## Exercise objective
In the devotional passage about washing dishes, which biblical figure does the writer say God recalled to mind?

## Document extract

======

And she called the name of the Lord that spake unto her, Thou God seest me: for she said, Have I also here looked after him that seeth me? Genesis 16:13
As I stared out the window washing dishes yet again, I couldn’t help but feel as if I were marking time. Being a older widow is not a easy life. You feel your life has passed you by and hope seems so far away.
Exactly how much time had I spent in front of the sink over the years with my hands in hot, soapy water, running circles over a plate with a rag or twisting it inside then outside a dirty cup? What else could I have accomplished in my life if I weren’t cleaning up the kitchen multiple times a day?
On that sunny afternoon, a tear escaped from the corner of one eye, quickly traveling to the bottom of my chin where it hung for a few seconds before dropping into the sudsy water below.
I felt lost.
Lost in the middle of my own life.
I’ve wondered if all the time I’ve spent doing mundane activities means anything to anyone. It’s more than just the dishes … the laundry and other household chores, they seemed so cyclical and redundant.
And then there is the issue of time.
Time moves more quickly by the minute. All of the people and things I loved simultaneously seemed to make me feel invisible.
I felt hidden.
As I stood with yet another tear making its way down the path of the first, I uttered an aching whisper to my heavenly Father. I told Him how I felt and asked Him to help me remember my unconditional value in Him.
And then He reminded me.
He reminded me about Hagar, who also felt hidden, unnoticed, unseen and forgotten. She had done the mundane work of being a servant girl and now felt tossed aside. (Genesis 16:6) She was alone when God spoke to her. And He told her that He saw her.

======

## Dataset excerpts

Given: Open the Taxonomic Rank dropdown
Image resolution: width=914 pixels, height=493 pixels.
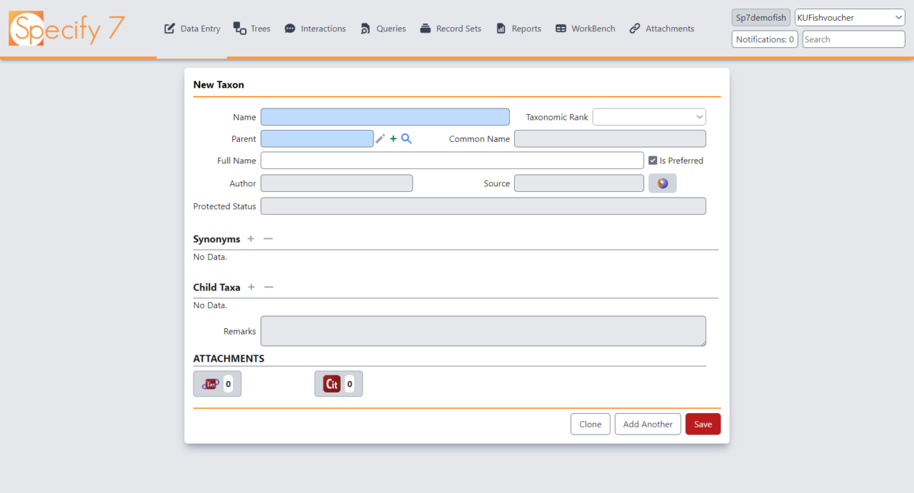Looking at the screenshot, I should [x=648, y=116].
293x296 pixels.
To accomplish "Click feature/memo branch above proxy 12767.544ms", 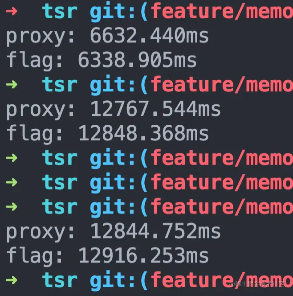I will pos(222,85).
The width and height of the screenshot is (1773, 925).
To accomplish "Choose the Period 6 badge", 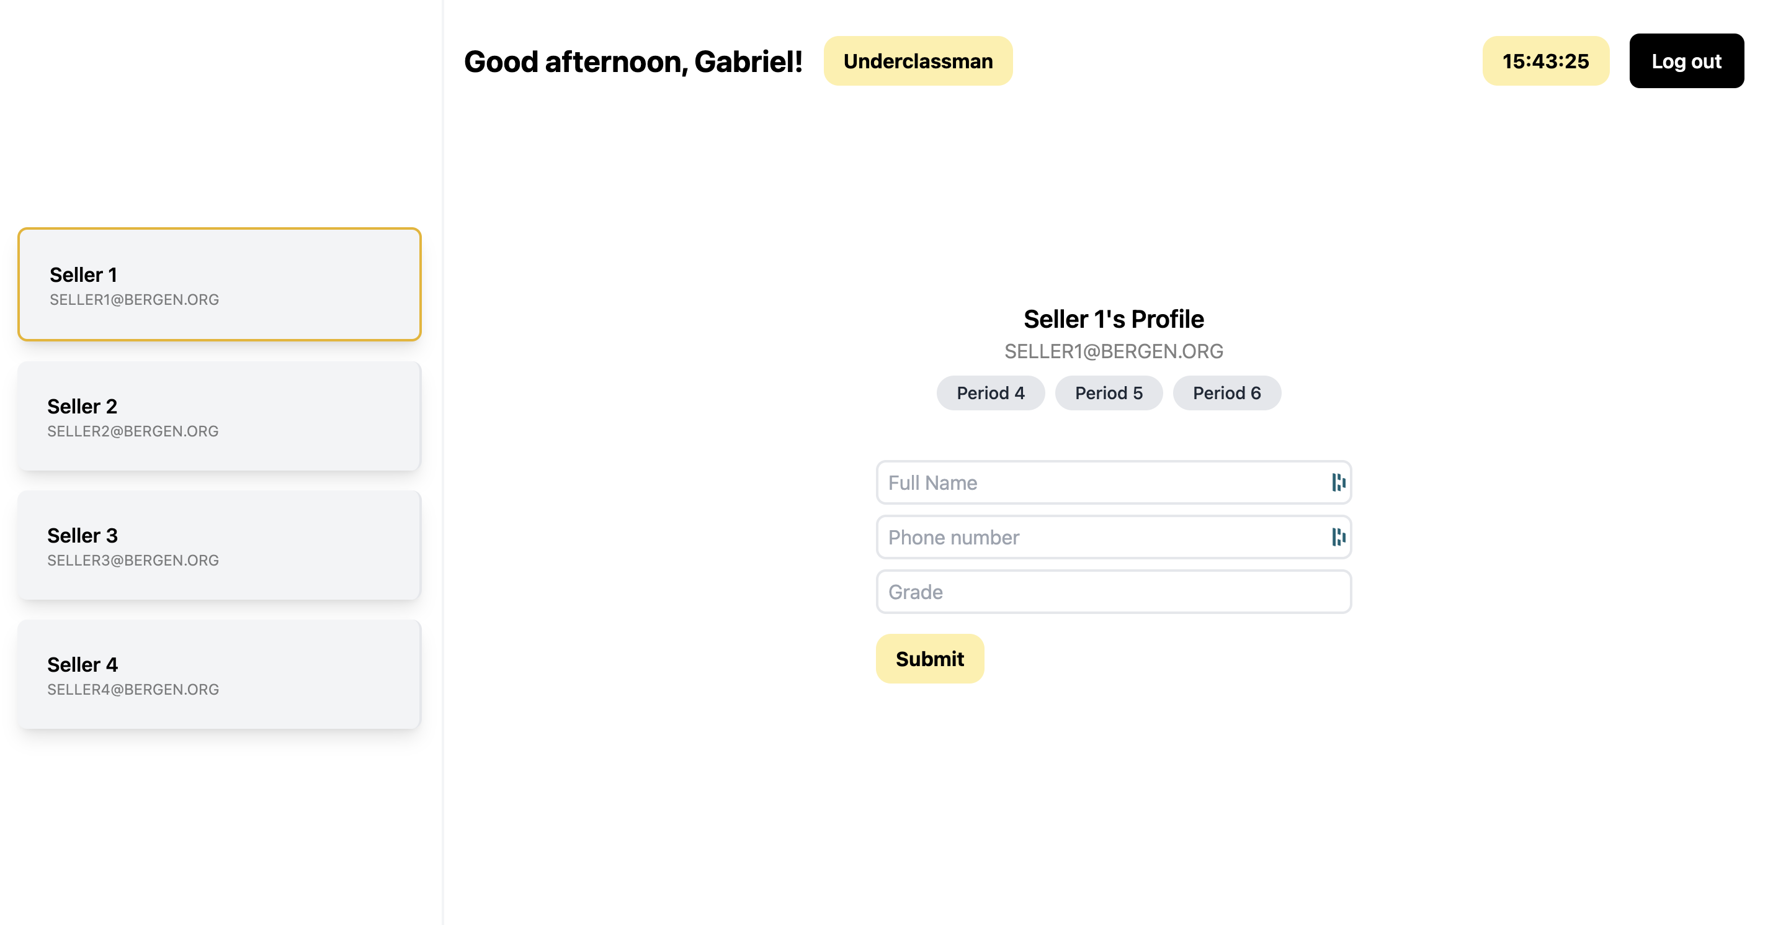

======

## Task result
Hagar